The proof also asserts that $\eta$ is alternating, so let's check that too. \begin{align} \eta(a_2,a_1,a_3,\ldots,a_n) &= \omega(T(a_2),T(a_1),T(a_3),\ldots,T(a_n)) \\ &=-\omega(T(a_1),T(a_2),\ldots,T(a_n)) \\ &= -\eta(a_1,a_2,\ldots,a_n). \end{align} This shows that interchanging the first two inputs to $\eta$ flips the sign of the output. Similarly, we can show that interchanging the $i$th and $j$th inputs to $\eta$ flips the sign of the output.

So, we have shown in more detail that $\eta \in \Lambda^n(\mathbb R^n)$.

But, the book has shown previously that $\Lambda^n(\mathbb R^n)$ is one-dimensional.
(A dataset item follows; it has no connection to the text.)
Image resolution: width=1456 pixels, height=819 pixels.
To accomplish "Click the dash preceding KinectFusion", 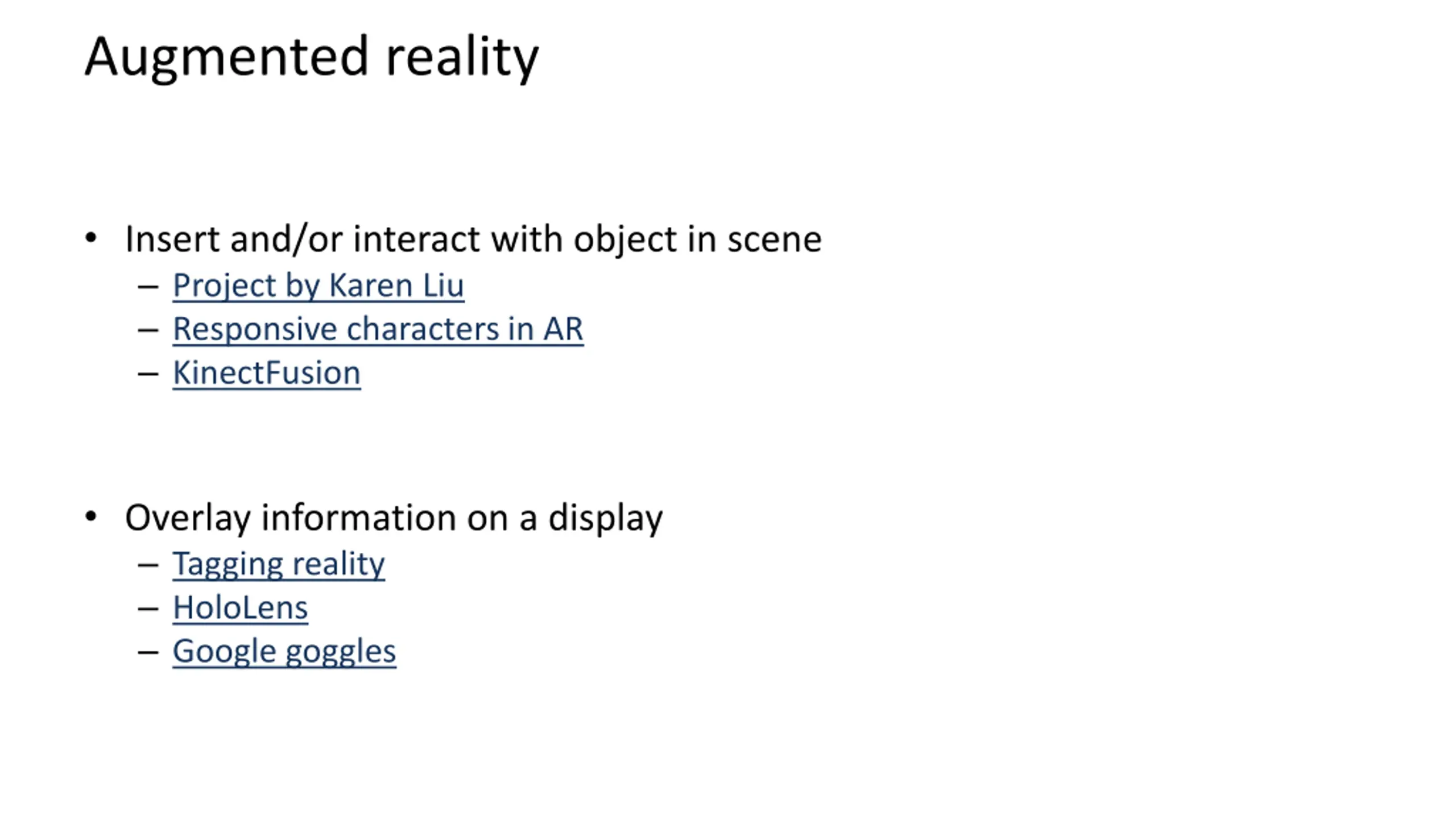I will click(148, 375).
The most famous element of $\Lambda^n(\mathbb R^n)$, of course, is the determinant function $\det$. It follows that $$ \tag{$\spadesuit$} \eta = \lambda \det $$ for some scalar $\lambda$.
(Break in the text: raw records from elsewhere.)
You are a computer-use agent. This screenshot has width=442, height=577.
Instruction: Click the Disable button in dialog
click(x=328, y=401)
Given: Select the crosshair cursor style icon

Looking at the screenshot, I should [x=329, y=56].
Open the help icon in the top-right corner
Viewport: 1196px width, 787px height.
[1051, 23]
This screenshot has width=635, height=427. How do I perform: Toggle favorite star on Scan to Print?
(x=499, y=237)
And what is $\lambda$? Let $e_1,\ldots,e_n$ be the standard basis vectors for $\mathbb R^n$. We can find the value of $\lambda$ by plugging the inputs $e_1,\ldots,e_n$ into both sides of equation ($\spadesuit$): \begin{align} \eta(e_1,\ldots,e_n) &= \lambda \det(e_1,\ldots, e_n) \\ &= \lambda. \end{align} But notice also that \begin{align} \eta(e_1,\ldots,e_n) &= \omega(T(e_1),\ldots, T(e_n) ) \\ &= \omega(v_1,\ldots,v_n). \end{align} This shows that $\lambda = \omega(v_1,\ldots,v_n)$. Thus, from equation ($\spadesuit$), we have $$ \eta(a_1,\ldots,a_n) = \omega(v_1,\ldots,v_n) \det(a_1,\ldots,a_n). $$ In other words, $$ \omega(T(a_1),\ldots,T(a_n)) = \omega(v_1,\ldots,v_n) \det(a_1,\ldots,a_n). $$ This is what we wanted to show.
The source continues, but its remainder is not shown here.